Dataset extract section start

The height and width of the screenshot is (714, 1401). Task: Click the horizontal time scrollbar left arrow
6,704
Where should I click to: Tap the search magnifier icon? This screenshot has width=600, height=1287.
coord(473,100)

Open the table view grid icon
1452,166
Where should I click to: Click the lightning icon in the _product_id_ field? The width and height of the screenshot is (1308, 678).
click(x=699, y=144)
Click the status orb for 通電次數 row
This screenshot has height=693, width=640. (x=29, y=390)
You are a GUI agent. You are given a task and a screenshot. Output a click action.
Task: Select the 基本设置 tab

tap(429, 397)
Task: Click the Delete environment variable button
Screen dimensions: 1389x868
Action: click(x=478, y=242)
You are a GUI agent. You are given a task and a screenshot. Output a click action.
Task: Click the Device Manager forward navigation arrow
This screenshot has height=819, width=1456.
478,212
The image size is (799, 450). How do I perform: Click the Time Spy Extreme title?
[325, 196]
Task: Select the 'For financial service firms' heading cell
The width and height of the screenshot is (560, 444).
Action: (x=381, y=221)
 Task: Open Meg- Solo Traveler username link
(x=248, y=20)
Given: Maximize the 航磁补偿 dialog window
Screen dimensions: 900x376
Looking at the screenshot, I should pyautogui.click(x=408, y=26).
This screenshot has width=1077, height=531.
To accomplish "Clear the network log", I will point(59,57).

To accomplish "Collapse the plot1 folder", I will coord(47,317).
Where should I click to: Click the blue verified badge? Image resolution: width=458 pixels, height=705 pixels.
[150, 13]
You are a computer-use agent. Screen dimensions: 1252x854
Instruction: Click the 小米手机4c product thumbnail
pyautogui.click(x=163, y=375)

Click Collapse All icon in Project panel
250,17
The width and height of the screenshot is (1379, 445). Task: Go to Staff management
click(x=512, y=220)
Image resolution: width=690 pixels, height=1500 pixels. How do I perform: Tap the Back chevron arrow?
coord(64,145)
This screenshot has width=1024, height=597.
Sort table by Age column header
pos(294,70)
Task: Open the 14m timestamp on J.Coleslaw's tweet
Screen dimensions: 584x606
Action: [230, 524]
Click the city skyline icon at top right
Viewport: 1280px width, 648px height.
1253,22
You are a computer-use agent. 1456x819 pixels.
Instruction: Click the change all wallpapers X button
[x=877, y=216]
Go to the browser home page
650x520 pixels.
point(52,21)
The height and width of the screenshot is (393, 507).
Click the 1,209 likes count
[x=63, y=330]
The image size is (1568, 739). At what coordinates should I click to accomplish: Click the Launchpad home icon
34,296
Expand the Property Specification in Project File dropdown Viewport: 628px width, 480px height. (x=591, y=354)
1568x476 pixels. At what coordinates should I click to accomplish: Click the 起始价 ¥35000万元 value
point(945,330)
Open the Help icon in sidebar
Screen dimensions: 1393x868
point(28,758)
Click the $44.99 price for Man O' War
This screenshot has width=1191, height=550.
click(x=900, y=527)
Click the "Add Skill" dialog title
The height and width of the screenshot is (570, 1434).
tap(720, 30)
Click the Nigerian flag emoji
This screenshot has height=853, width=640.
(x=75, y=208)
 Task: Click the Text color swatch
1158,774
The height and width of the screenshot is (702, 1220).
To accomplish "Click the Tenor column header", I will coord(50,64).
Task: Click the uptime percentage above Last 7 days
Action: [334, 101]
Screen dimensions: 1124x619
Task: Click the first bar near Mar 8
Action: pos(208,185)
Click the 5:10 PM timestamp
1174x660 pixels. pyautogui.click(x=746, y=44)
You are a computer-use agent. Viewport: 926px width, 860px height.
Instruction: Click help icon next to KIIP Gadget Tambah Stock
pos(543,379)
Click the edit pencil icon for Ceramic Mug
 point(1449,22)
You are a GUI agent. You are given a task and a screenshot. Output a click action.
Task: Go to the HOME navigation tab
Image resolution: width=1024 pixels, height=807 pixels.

Dataset extract section end

* Activity *
Retype the entries above. Match them exactly.

* Answer box *
The height and width of the screenshot is (714, 1401). Task: Click the horizontal time scrollbar left arrow
6,704
Where should I click to: Tap the search magnifier icon? This screenshot has width=600, height=1287.
coord(473,100)

Open the table view grid icon
1452,166
Where should I click to: Click the lightning icon in the _product_id_ field? The width and height of the screenshot is (1308, 678).
click(x=699, y=144)
Click the status orb for 通電次數 row
This screenshot has height=693, width=640. (x=29, y=390)
You are a GUI agent. You are given a task and a screenshot. Output a click action.
Task: Select the 基本设置 tab

tap(429, 397)
Task: Click the Delete environment variable button
Screen dimensions: 1389x868
Action: click(x=478, y=242)
You are a GUI agent. You are given a task and a screenshot. Output a click action.
Task: Click the Device Manager forward navigation arrow
This screenshot has height=819, width=1456.
478,212
The image size is (799, 450). How do I perform: Click the Time Spy Extreme title?
[325, 196]
Task: Select the 'For financial service firms' heading cell
The width and height of the screenshot is (560, 444).
Action: (x=381, y=221)
 Task: Open Meg- Solo Traveler username link
(x=248, y=20)
Given: Maximize the 航磁补偿 dialog window
Screen dimensions: 900x376
Looking at the screenshot, I should pyautogui.click(x=408, y=26).
This screenshot has width=1077, height=531.
To accomplish "Clear the network log", I will point(59,57).

To accomplish "Collapse the plot1 folder", I will coord(47,317).
Where should I click to: Click the blue verified badge? Image resolution: width=458 pixels, height=705 pixels.
[150, 13]
You are a computer-use agent. Screen dimensions: 1252x854
Instruction: Click the 小米手机4c product thumbnail
pyautogui.click(x=163, y=375)

Click Collapse All icon in Project panel
250,17
The width and height of the screenshot is (1379, 445). Task: Go to Staff management
click(x=512, y=220)
Image resolution: width=690 pixels, height=1500 pixels. How do I perform: Tap the Back chevron arrow?
coord(64,145)
This screenshot has width=1024, height=597.
Sort table by Age column header
pos(294,70)
Task: Open the 14m timestamp on J.Coleslaw's tweet
Screen dimensions: 584x606
Action: [230, 524]
Click the city skyline icon at top right
Viewport: 1280px width, 648px height.
1253,22
You are a computer-use agent. 1456x819 pixels.
Instruction: Click the change all wallpapers X button
[x=877, y=216]
Go to the browser home page
650x520 pixels.
point(52,21)
The height and width of the screenshot is (393, 507).
Click the 1,209 likes count
[x=63, y=330]
The image size is (1568, 739). At what coordinates should I click to accomplish: Click the Launchpad home icon
34,296
Expand the Property Specification in Project File dropdown Viewport: 628px width, 480px height. (x=591, y=354)
1568x476 pixels. At what coordinates should I click to accomplish: Click the 起始价 ¥35000万元 value
point(945,330)
Open the Help icon in sidebar
Screen dimensions: 1393x868
point(28,758)
Click the $44.99 price for Man O' War
This screenshot has width=1191, height=550.
click(x=900, y=527)
Click the "Add Skill" dialog title
The height and width of the screenshot is (570, 1434).
tap(720, 30)
Click the Nigerian flag emoji
This screenshot has height=853, width=640.
(x=75, y=208)
 Task: Click the Text color swatch
1158,774
The height and width of the screenshot is (702, 1220).
To accomplish "Click the Tenor column header", I will coord(50,64).
Task: Click the uptime percentage above Last 7 days
Action: [334, 101]
Screen dimensions: 1124x619
Task: Click the first bar near Mar 8
Action: pos(208,185)
Click the 5:10 PM timestamp
1174x660 pixels. pyautogui.click(x=746, y=44)
You are a computer-use agent. Viewport: 926px width, 860px height.
Instruction: Click help icon next to KIIP Gadget Tambah Stock
pos(543,379)
Click the edit pencil icon for Ceramic Mug
 point(1449,22)
You are a GUI agent. You are given a task and a screenshot. Output a click action.
Task: Go to the HOME navigation tab
Image resolution: width=1024 pixels, height=807 pixels.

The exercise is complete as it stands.